The putText function needs a few "commands" to know how to write text:
text: str,
# This is the "text content" you want to write (a string).
org: cv2.typing.Point,
# This is the starting coordinate (x, y) of the text's bottom-left corner.
fontFace: int,
# This is the "font type" of the text.
fontScale: float,
# This is the "scaling factor" of the text
# (the larger the number, the bigger the text).
color: cv2.typing.Scalar,
# This is the color of the text (in BGR format).
thickness: int = ...,
# This is the thickness of the text strokes (in pixels).
lineType: int = ...,
# This is the line type (usually you can use the default).
bottomLeftOrigin: bool = ...)
# Decides if the text origin is the bottom-left corner
# (usually you can use the default).
-> cv2.typing.MatLike: ... # Returns the image with the text written on it!
Return Value: putText gives you back the image with your text written on it!
Once putText successfully writes the text for you, it returns the new image data.
Hands-On Example: Write "Pandora"!
Now, let's write some code to write the text "Pandora" on an image and make it red!
import cv2 as cv
# Set the path to the original image file.
file_path = "Pandora.png"
# Read the image using OpenCV's imread function.
source_picture = cv.imread(file_path)
# Check if the image was loaded successfully.
if source_picture is None:
print(f"Warning: Oops! Couldn't load the image.")
print(f"Please check if the path is correct: {file_path}")
else:
# --- Create a "canvas copy" of the image ---
# We create a "copy" of the original image called `modified_image`.
# This way, when we write on `modified_image`,
# we don't affect the original `source_picture`.
# You'll be able to see a side-by-side comparison of the original and
# the modified image!
modified_image = source_picture.copy()
# --- Write text on the image! ---
# The cv.putText function will write text on `modified_image`.
# 'Pandora': The text content we want to write.
# (270, 125): The starting coordinate (x=270, y=125) of the text's
# bottom-left corner.
# cv.FONT_HERSHEY_SIMPLEX: We've chosen to use this common and simple font.
# 1.0: The font scaling factor, set to 1.0x size here.
# (0, 0, 255): The color of the text. In OpenCV's BGR format, this is pure red.
# 3: The thickness of the text strokes, set to 3 pixels wide here.
cv.putText(modified_image, 'Pandora', (270, 125), cv.FONT_HERSHEY_SIMPLEX,
1.0, (0, 0, 255), 3)
# --- Image display loop ---
# Enter an infinite loop to continuously display the image windows.
while True:
# Display the original image.
cv.imshow("Original Picture", source_picture)
# Display the image with the text written on it.
cv.imshow("Picture with Text", modified_image) # Clearer window name!
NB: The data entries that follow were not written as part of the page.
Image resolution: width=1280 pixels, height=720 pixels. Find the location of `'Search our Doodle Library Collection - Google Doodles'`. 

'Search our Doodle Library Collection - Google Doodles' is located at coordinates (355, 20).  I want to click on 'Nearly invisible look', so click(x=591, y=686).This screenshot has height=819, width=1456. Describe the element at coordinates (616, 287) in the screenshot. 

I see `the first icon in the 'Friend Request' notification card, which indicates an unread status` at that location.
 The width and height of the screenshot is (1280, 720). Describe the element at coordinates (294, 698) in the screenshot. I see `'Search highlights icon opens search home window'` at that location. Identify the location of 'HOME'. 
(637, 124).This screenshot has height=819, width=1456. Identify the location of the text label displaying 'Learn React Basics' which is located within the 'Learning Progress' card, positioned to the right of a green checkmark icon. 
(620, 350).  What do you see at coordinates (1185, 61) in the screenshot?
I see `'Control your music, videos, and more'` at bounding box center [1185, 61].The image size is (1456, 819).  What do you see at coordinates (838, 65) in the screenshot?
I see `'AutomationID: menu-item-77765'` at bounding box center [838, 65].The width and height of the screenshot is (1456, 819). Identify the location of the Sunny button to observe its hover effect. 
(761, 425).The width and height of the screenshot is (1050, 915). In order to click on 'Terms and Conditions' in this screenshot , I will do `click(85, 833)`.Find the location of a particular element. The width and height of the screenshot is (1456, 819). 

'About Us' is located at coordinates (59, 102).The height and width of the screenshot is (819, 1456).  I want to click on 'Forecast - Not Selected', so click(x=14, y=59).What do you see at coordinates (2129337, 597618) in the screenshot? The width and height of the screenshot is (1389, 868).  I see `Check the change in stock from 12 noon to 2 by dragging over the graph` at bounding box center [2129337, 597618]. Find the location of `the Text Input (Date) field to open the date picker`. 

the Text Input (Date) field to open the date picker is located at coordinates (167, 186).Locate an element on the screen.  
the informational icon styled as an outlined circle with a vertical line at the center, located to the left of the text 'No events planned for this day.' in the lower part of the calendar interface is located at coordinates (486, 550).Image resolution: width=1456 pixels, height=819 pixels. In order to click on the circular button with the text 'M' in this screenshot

# The cv.waitKey(1) function pauses the program for
# 1 millisecond to check for a key press.
key = cv.waitKey(1)
# If the ESC key (number 27) is pressed, exit the loop and end the display.
if key & 0xFF == 27:
break
# --- Release resources ---
# Finally, close all image windows created by OpenCV to free up computer resources.
cv.destroyAllWindows()
Program Result:

Run the code above, and you'll see two windows: one with your original picture, and another with the text "Pandora" written on it!
By learning the putText function, you can easily add text to your images, which is very useful for many applications, such as:
1. Image watermarks: Add your name or brand name to an image.
2. Image annotation: Add text descriptions for objects or areas in an image.
3. Creating custom images: For example, writing text directly on a birthday card or invitation.
4. Displaying image recognition results: After detecting faces or text, you can label them directly on the image.
Try changing the text parameter to write different messages. You can also adjust the org coordinate to make the text appear in different places. And of course, changing fontFace, fontScale, color, and thickness will give your text different fonts, sizes, colors, and widths!